* _TEXT SEGMENT_:
____

US8491707B2ActiveUtilityA1

Fluid storage tank configured to remove entrained air from fluid

80
Assignee: KNUTH BRUCE EPriority: May 24, 2010Filed: May 23, 2011Granted: Jul 23, 2013
Est. expiryMay 24, 2030(~3.9 yrs left)· nominal 20-yr term from priority
Inventors:Bruce E. Knuth
Y10T137/0318Y10T137/794Y10T137/86212F15B 1/26F15B 21/044
80
PatentIndex Score
8
Cited by
4
References
25
Claims

Abstract

A fluid storage tank including an entrained air removal mechanism is provided. The entrained air removal mechanism assists in consolidating small air bubbles entrained within the fluid into larger bubbles such that the air bubbles have sufficient buoyancy to escape the fluid flow. The entrained air removal mechanism may be in the form of a plurality of saw toothed slots communicating different chambers within the fluid storage tank. The fluid storage tank can also be configured to direct fluid flow towards the sidewalls of the fluid storage tank as the fluid transitions from one chamber to another to promote heat transfer out of the fluid storage tank and to avoid the fluid within the tank acting as a thermal insulator.

____

* _INPUT DATA_:
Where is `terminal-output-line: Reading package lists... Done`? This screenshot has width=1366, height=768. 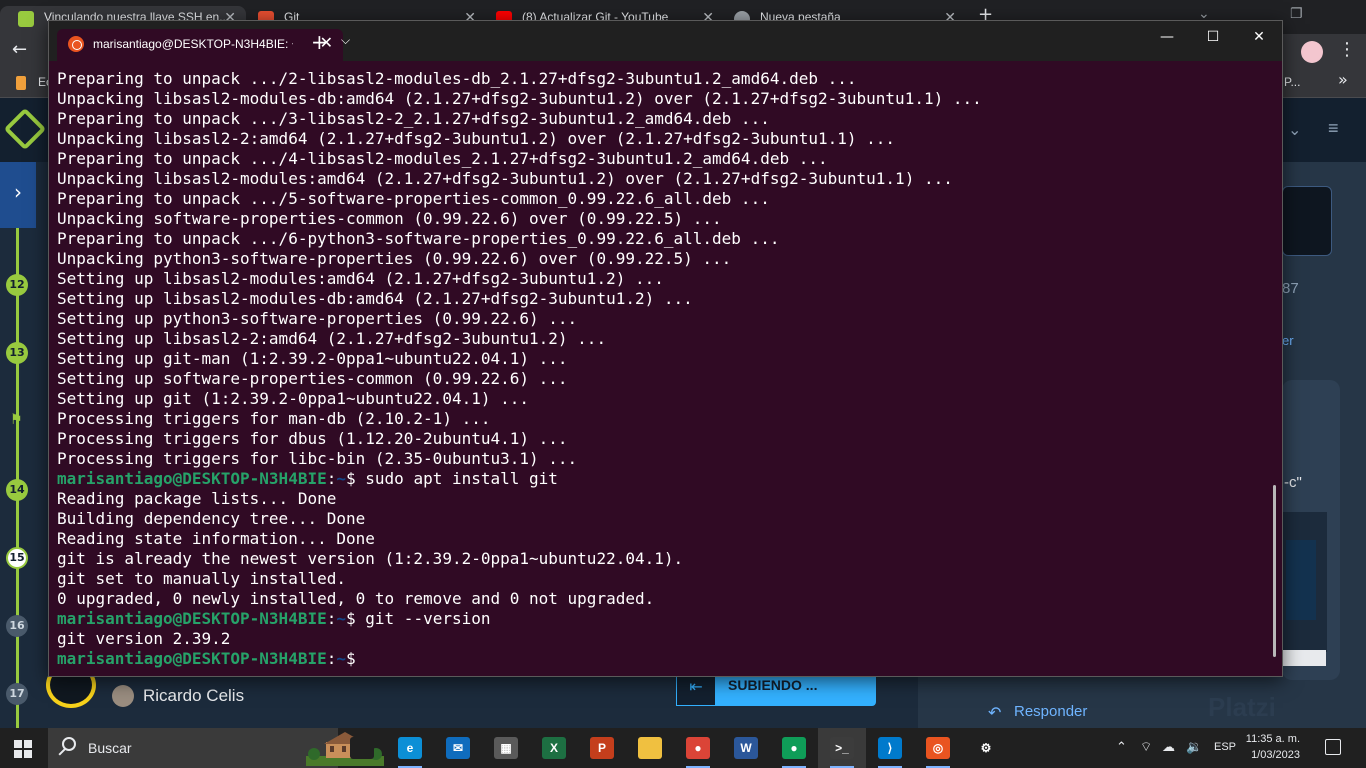
terminal-output-line: Reading package lists... Done is located at coordinates (197, 498).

____

* _WORK TO COMPLETE_:
a) Repeat the section of the fluid storage tank patent page from "A fluid storage" to "a thermal insulator." word for word.
b) Continue the fluid storage tank patent page after its last sentence.
The material after the fluid storage tank patent page is separate from it.

* _TASK RESULTS_:
a)
A fluid storage tank including an entrained air removal mechanism is provided. The entrained air removal mechanism assists in consolidating small air bubbles entrained within the fluid into larger bubbles such that the air bubbles have sufficient buoyancy to escape the fluid flow. The entrained air removal mechanism may be in the form of a plurality of saw toothed slots communicating different chambers within the fluid storage tank. The fluid storage tank can also be configured to direct fluid flow towards the sidewalls of the fluid storage tank as the fluid transitions from one chamber to another to promote heat transfer out of the fluid storage tank and to avoid the fluid within the tank acting as a thermal insulator.

b)
Claims

exact text as granted — not AI-modified
What is claimed is: 
     
       1. A fluid storage tank comprising:
 a housing defining an internal cavity, an inlet and an outlet; and 
 an entrained air removal mechanism within the internal cavity fluidly interposed between the inlet and the outlet such that all fluid that passes through the inlet and outlet must pass through the entrained air removal mechanism; 
 wherein the entrained air removal mechanism is a separation plate within the housing separating the internal cavity into, at least, a first chamber and a second chamber, the plate including a plurality of slots there through that fluidly communicates the first chamber with the second chamber; and 
 wherein the plurality of slots include a plurality of peaks and valleys providing a saw tooth profile on at least one side of the slots. 
 
     
     
       2. The fluid storage tank of  claim 1 , wherein the housing has a pair of opposed sidewalls that extend generally between the inlet and the outlet, wherein the slots are bounded on one end by one of the opposed sidewalls. 
     
     
       3. The fluid storage tank of  claim 1 , wherein the slots are angled vertically downward in the direction of fluid flow through the slots. 
     
     
       4. The fluid storage tank of  claim 1 , wherein the combined surface area of the slots is at least equal to the surface are of the other openings within the fluid storage tank so as to avoid increased flow resistance on the fluid through the tank due to the slots. 
     
     
       5. The fluid storage tank of  claim 1 , wherein a top plate of the first chamber is vertically higher than a top plate of the second chamber such that the fluid level within the second chamber can be maintained at a level higher than in the first chamber. 
     
     
       6. The fluid storage tank of  claim 1 , wherein the surface roughness of the surface of at least one of the sides of the slots is at least 40 Ra. 
     
     
       7. The fluid storage tank of  claim 6 , wherein the surface roughness of the surface of the at least one of the sides of the slots is no greater than 70 Ra.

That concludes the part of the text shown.